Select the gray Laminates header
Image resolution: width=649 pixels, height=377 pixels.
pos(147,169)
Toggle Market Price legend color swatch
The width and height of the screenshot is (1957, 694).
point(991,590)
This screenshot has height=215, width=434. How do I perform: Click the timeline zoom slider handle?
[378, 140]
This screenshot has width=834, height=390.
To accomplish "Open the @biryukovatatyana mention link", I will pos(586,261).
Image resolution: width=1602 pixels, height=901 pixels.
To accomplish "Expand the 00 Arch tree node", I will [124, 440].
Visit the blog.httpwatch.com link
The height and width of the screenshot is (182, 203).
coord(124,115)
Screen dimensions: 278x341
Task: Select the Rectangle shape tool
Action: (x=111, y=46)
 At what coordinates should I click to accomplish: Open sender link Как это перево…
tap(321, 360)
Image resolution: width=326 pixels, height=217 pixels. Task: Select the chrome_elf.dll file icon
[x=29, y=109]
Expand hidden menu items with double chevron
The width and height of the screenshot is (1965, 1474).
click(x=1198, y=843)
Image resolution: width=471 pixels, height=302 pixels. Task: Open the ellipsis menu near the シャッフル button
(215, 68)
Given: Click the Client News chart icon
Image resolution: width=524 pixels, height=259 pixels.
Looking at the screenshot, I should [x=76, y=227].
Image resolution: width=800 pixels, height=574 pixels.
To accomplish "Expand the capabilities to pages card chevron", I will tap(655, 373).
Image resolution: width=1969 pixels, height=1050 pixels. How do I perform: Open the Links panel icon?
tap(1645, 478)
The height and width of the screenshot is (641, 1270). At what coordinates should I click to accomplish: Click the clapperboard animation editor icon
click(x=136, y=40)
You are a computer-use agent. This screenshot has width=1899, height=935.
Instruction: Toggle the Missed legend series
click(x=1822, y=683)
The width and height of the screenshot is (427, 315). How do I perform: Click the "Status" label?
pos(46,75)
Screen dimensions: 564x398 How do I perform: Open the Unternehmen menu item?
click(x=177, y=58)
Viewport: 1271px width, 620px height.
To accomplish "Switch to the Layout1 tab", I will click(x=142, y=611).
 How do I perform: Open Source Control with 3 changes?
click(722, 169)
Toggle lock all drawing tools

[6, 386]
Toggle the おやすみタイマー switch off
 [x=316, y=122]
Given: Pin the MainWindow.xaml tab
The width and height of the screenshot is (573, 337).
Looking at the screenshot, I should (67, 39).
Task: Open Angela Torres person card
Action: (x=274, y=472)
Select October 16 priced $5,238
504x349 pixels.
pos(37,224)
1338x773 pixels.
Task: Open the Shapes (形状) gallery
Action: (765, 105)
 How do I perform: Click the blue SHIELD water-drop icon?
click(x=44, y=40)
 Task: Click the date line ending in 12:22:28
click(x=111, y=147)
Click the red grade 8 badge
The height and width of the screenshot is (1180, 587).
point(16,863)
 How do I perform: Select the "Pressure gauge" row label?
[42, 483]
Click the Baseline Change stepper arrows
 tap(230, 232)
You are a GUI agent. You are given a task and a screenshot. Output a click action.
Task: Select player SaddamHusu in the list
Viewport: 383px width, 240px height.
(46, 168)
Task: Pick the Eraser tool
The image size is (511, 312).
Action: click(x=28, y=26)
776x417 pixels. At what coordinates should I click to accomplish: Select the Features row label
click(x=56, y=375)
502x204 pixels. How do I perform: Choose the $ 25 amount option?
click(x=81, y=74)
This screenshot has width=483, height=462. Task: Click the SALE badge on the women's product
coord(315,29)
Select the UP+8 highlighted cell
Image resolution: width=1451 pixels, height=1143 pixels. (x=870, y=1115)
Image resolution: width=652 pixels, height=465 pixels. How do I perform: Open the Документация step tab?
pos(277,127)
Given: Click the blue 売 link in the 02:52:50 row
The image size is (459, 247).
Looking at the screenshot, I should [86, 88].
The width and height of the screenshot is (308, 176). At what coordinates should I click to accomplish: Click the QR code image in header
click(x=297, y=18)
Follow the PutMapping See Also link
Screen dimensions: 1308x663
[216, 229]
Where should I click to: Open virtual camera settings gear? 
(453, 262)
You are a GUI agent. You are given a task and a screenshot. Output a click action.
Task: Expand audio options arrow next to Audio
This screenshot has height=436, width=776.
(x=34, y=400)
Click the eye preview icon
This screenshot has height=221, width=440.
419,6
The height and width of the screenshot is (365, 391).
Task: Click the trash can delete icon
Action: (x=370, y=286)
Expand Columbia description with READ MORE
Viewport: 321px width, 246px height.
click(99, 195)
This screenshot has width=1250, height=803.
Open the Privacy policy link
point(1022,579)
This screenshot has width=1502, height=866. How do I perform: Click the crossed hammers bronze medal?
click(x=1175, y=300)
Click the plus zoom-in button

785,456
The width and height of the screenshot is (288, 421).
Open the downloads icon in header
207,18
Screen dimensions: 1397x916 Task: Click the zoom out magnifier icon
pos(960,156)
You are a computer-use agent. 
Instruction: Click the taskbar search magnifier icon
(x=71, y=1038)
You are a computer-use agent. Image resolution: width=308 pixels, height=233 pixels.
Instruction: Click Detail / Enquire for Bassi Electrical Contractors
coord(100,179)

## Aim of the exercise
Write out everything from the start of the entries down to the line containing "point(991,590)", both ends included, and only those lines, reproducing each one identically.

## Reply to the exercise
Select the gray Laminates header
Image resolution: width=649 pixels, height=377 pixels.
pos(147,169)
Toggle Market Price legend color swatch
The width and height of the screenshot is (1957, 694).
point(991,590)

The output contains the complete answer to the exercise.